El tiempo en el campo no es una línea, sino un círculo que se expande y se repliega en el aliento de la tierra. La pintura de José Cruz es el eco de ese tiempo, una espiral de colores que resuena en la memoria de los días y las noches, en la lentitud del arado y el fulgor de la siembra. Sus lienzos no son imágenes, sino cantos, plegarias de pigmento que susurran la eternidad de los ciclos, la persistencia de lo sembrado en la carne del mundo.
Personajes de campo. José Cruz García Rocha. 2012. |
La
trayectoria de José Cruz, que abarca más de cincuenta años de labor artística,
lo posiciona como una figura emblemática de la pintura mexicana contemporánea.
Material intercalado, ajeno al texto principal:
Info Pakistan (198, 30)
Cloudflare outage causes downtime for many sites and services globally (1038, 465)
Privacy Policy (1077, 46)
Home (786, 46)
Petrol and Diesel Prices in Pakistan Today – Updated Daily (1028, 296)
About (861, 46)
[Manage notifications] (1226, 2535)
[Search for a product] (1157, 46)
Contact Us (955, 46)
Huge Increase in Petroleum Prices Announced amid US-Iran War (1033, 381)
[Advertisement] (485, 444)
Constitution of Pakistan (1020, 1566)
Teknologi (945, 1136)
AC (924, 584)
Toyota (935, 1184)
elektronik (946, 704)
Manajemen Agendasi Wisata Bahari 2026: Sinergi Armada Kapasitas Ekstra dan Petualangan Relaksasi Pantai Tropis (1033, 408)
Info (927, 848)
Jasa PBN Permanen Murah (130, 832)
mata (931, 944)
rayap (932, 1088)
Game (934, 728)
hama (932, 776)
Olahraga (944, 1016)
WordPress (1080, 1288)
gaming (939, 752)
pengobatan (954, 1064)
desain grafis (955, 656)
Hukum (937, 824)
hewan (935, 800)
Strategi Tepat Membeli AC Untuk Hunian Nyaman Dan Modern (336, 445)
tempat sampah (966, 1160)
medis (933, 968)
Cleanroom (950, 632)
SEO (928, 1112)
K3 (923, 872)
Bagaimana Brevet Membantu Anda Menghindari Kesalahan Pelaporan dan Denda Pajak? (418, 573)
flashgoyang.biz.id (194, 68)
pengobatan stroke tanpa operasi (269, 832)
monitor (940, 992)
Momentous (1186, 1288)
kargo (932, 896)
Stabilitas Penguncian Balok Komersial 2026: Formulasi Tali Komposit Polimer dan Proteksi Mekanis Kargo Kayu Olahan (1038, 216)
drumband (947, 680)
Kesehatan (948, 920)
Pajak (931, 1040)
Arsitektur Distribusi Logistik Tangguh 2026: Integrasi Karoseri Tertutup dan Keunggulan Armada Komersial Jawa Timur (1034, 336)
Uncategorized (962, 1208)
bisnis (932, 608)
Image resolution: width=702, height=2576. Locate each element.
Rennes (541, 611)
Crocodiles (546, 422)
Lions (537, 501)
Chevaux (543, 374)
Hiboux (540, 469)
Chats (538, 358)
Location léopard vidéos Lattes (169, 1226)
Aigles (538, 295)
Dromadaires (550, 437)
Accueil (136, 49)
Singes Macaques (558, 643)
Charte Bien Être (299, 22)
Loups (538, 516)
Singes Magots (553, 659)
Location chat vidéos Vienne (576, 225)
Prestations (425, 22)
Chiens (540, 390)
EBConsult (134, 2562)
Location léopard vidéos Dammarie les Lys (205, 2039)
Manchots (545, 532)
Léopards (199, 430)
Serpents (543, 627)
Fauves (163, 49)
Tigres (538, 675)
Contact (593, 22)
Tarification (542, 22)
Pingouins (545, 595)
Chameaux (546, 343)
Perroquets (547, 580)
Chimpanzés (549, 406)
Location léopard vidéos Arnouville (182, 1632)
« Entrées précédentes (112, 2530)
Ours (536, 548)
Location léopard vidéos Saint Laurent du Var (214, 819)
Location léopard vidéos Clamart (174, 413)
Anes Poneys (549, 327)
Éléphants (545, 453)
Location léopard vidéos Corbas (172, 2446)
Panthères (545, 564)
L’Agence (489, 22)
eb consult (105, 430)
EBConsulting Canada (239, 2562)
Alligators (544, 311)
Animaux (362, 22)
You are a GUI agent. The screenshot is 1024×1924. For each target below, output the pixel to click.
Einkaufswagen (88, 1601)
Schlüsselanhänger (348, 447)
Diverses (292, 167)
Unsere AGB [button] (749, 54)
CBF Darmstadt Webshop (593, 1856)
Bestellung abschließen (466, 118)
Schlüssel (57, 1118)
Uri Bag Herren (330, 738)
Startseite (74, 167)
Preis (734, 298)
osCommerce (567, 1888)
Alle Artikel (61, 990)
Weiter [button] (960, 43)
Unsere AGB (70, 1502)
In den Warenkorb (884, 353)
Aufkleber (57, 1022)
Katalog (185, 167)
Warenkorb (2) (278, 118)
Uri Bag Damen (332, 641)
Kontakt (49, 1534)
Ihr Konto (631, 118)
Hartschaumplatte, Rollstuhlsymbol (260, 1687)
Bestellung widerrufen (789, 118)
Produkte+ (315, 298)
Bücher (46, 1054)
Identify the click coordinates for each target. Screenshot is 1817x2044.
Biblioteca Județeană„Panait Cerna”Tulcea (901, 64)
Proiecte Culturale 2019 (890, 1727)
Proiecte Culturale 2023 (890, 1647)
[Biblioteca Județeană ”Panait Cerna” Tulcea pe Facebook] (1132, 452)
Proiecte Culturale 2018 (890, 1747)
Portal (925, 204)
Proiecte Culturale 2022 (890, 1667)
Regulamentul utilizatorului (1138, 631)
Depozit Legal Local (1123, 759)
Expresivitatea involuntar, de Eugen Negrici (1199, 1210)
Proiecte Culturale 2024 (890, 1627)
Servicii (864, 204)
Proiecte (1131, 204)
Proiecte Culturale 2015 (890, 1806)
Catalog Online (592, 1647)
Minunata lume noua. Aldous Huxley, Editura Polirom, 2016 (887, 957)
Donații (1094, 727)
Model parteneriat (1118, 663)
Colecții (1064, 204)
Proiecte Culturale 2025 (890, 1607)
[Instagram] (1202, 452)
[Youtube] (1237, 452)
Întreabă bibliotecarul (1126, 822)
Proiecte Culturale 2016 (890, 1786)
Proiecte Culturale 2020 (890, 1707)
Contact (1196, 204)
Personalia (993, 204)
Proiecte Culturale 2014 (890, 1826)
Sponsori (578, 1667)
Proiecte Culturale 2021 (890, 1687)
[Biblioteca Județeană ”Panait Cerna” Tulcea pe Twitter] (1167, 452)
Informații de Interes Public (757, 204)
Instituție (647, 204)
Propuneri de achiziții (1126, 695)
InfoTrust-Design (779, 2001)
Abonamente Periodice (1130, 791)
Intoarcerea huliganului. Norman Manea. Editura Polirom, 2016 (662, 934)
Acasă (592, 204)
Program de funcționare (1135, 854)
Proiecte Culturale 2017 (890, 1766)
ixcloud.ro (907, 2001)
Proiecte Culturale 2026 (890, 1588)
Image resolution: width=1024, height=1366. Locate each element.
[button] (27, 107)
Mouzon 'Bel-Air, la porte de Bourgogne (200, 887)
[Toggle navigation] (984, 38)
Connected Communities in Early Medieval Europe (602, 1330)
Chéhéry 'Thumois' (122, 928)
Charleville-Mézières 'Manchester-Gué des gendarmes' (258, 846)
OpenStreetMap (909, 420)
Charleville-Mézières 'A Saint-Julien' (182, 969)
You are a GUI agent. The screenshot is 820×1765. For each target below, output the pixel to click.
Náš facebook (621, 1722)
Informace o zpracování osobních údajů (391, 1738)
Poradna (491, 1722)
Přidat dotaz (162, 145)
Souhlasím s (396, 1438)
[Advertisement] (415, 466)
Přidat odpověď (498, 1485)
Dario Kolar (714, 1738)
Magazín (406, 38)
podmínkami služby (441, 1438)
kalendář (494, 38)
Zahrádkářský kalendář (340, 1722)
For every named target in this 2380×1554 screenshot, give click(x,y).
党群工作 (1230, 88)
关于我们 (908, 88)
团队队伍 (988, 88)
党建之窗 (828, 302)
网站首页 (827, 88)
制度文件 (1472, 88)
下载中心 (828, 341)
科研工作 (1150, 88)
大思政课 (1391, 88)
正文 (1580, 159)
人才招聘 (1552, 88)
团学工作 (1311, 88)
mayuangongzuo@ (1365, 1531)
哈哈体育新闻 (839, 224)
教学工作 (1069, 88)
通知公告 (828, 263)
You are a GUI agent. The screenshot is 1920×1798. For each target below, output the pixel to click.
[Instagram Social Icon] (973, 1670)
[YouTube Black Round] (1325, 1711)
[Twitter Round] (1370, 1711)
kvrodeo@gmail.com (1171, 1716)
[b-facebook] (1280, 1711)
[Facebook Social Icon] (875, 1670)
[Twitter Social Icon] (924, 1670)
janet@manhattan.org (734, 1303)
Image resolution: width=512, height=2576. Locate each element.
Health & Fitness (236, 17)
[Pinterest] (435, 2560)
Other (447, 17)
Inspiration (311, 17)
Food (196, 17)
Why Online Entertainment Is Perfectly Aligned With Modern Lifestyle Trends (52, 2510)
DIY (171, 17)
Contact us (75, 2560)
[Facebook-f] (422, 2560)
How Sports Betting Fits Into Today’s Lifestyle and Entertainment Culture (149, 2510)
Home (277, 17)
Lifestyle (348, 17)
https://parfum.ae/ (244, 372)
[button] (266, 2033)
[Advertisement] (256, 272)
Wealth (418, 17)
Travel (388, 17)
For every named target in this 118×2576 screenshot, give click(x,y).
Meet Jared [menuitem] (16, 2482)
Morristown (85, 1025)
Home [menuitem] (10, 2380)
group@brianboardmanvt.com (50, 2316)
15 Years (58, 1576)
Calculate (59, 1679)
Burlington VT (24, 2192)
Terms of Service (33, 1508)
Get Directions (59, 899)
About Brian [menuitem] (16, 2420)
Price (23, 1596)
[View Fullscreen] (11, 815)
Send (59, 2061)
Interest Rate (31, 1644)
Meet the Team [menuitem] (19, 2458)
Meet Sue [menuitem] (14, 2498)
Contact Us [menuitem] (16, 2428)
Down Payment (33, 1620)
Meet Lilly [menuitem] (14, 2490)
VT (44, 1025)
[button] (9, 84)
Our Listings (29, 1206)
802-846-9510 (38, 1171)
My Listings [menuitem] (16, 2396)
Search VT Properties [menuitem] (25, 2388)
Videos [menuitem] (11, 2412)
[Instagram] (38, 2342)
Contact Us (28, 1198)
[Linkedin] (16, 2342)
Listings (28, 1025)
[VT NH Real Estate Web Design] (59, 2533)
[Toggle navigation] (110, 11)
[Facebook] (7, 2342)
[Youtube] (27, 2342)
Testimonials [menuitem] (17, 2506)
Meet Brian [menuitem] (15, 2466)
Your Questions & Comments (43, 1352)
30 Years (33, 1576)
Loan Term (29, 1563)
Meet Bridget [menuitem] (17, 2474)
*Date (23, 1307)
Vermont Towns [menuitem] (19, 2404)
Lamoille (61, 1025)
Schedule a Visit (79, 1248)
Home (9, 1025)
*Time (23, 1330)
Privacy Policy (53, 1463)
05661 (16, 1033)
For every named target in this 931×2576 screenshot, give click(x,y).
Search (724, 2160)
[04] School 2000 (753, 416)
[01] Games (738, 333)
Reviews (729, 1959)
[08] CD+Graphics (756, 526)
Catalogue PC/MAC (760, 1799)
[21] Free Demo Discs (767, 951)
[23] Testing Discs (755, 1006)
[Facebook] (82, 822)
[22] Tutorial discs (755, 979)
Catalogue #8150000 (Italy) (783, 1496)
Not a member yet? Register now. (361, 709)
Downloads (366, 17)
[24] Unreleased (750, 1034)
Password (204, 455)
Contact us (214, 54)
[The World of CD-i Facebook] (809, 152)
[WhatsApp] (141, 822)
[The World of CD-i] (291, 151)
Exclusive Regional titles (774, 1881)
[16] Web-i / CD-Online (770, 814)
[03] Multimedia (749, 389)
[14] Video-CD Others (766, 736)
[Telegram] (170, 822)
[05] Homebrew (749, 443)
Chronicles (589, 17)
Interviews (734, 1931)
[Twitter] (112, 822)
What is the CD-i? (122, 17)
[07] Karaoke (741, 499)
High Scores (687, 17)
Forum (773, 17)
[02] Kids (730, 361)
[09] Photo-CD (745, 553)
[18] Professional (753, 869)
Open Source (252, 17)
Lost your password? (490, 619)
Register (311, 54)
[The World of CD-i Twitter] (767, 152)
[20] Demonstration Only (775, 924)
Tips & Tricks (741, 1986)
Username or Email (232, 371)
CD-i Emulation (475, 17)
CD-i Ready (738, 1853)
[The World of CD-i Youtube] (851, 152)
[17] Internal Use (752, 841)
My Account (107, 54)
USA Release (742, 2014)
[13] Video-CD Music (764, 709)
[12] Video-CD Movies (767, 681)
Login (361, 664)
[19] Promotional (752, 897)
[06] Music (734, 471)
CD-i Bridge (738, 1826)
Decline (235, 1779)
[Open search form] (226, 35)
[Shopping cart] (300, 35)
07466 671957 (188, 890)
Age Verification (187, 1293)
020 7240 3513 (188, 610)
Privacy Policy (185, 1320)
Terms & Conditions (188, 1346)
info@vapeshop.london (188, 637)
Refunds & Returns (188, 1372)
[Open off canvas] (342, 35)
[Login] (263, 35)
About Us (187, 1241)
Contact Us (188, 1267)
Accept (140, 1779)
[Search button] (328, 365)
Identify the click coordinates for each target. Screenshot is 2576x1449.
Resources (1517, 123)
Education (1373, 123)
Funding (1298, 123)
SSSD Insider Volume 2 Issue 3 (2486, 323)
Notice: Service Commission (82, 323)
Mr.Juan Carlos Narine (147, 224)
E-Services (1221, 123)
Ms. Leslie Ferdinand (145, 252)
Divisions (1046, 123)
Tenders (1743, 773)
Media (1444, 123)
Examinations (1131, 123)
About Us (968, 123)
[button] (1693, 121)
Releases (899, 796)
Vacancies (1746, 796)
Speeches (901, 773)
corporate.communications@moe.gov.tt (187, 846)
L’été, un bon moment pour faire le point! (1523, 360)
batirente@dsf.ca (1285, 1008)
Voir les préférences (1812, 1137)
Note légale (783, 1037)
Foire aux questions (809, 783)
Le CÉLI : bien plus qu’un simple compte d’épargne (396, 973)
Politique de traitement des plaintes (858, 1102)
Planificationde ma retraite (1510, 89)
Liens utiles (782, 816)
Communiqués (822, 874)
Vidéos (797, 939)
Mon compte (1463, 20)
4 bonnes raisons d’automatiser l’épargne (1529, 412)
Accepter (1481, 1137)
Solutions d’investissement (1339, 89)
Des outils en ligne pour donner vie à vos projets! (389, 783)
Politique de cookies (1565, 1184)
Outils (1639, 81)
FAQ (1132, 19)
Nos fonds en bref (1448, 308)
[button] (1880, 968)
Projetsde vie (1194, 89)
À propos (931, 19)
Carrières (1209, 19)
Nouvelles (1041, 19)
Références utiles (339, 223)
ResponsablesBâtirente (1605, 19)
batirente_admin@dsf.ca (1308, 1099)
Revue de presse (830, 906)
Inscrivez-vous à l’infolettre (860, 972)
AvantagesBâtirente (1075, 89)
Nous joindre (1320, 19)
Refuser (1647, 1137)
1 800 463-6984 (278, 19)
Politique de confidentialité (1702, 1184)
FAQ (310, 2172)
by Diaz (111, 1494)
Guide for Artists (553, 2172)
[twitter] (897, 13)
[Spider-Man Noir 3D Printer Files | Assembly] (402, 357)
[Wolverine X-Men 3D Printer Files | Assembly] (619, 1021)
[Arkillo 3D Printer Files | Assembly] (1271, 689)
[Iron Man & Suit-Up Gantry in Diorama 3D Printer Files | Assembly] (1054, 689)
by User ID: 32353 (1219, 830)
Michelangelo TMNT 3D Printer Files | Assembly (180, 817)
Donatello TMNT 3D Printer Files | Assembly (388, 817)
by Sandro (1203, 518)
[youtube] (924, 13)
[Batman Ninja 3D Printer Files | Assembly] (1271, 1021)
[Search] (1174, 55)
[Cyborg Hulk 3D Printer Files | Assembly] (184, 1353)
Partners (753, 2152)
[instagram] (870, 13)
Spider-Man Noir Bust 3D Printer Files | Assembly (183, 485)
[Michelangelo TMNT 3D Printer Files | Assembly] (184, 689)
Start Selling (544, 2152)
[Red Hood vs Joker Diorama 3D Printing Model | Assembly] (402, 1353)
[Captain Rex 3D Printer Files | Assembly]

Nacido en Cerro de San Pedro, en el estado de San Luis Potosí, en México, creció
en la comunidad de Barbechos de Guadalupe, en Soledad de Graciano Sánchez, San
Luis Potosí. Ahí, Cruz aprendió a integrar en su obra la dualidad de sus mundos:
la tierra que cultiva con sus manos y el taller donde su imaginación desborda
en formas y colores. Este encuentro entre el trabajo agrícola y la creación
artística dota a sus lienzos de una profundidad emocional que trasciende lo
visual, invitando al espectador a sumergirse en la esencia del campo mexicano.
Desde temprana edad, mostró inclinación por el dibujo, pero fue en la Ciudad de México, al observar obras en el Palacio de Bellas Artes y el Museo de Arte Moderno, cuando decidió dedicar su vida al arte. A partir de 1970, combinó sus labores en el campo con su formación en el Instituto Potosino de Bellas Artes, donde obtuvo el título de Maestro en Enseñanzas Básicas de la Pintura.
En su obra, el México rural se vuelve reflejo de una esencia más profunda, un instante suspendido entre la historia y el mito. No es el campo de la nostalgia, ni el campo del folclore: es la tierra viva, la que respira con el labriego y sueña con la luna, la que en su aridez guarda la promesa de la lluvia.
José Cruz nos muestra que la semilla no es solo una forma de la continuidad biológica, sino una metáfora del destino, de la espera y del renacer. Sus campesinos, erguidos sobre la tierra, no miran al cielo en súplica, sino en comunión, como si en sus manos endurecidas por el trabajo sostuvieran no solo el maíz, sino el tiempo mismo.
Los cuerpos en su pintura son de barro, de polvo antiguo modelado por la fatiga y la esperanza. Mujeres de vientres redondos, embarazadas de estrellas y de siglos, caminan con la certeza de quien sabe que el mañana no es una promesa, sino una conquista. Hombres de manos agrietadas, que han acariciado la corteza del árbol con la misma ternura con que tocan la piel de sus hijos. Niños de pies descalzos, danzantes del tiempo nuevo, herederos de un mundo donde la dureza y la belleza no son opuestos, sino rostros de la misma moneda.
Y están los animales, los otros habitantes de este universo de ocres y azules profundos. Perros que escuchan los secretos del viento, burros que cargan no solo costales sino historias, gallos que anuncian el alba no por costumbre sino por convicción. En el campo, la vida se expresa en múltiples lenguajes, y José Cruz ha aprendido a pintarlos todos.
Pero no es solo la materia lo que vibra en su obra, sino la luz. No la luz de la lámpara, sino la luz primera, la que emerge de la tela como si brotara de una grieta en la realidad. Hay en sus colores una clarividencia, una visión de lo esencial que prescinde de adornos y efectismos. Sus lunas no iluminan, revelan; sus soles no queman, funden en un solo cuerpo la tierra y el hombre, el animal y la piedra.
Así, la pintura de José Cruz es un testimonio y una pregunta. ¿Somos lo que sembramos? ¿O lo que cosechamos? ¿Es la identidad una raíz que se hunde en la tierra, o una hoja que se deja llevar por el viento?
Entre la calidez de sus colores y la fuerza de sus figuras, queda la sensación de que la respuesta, más que en la palabra, está en la experiencia de la contemplación. Porque su pintura no se mira: se habita. Como se habita el campo, como se habita el tiempo, como se habita un sueño que al despertar sigue vibrando en la piel.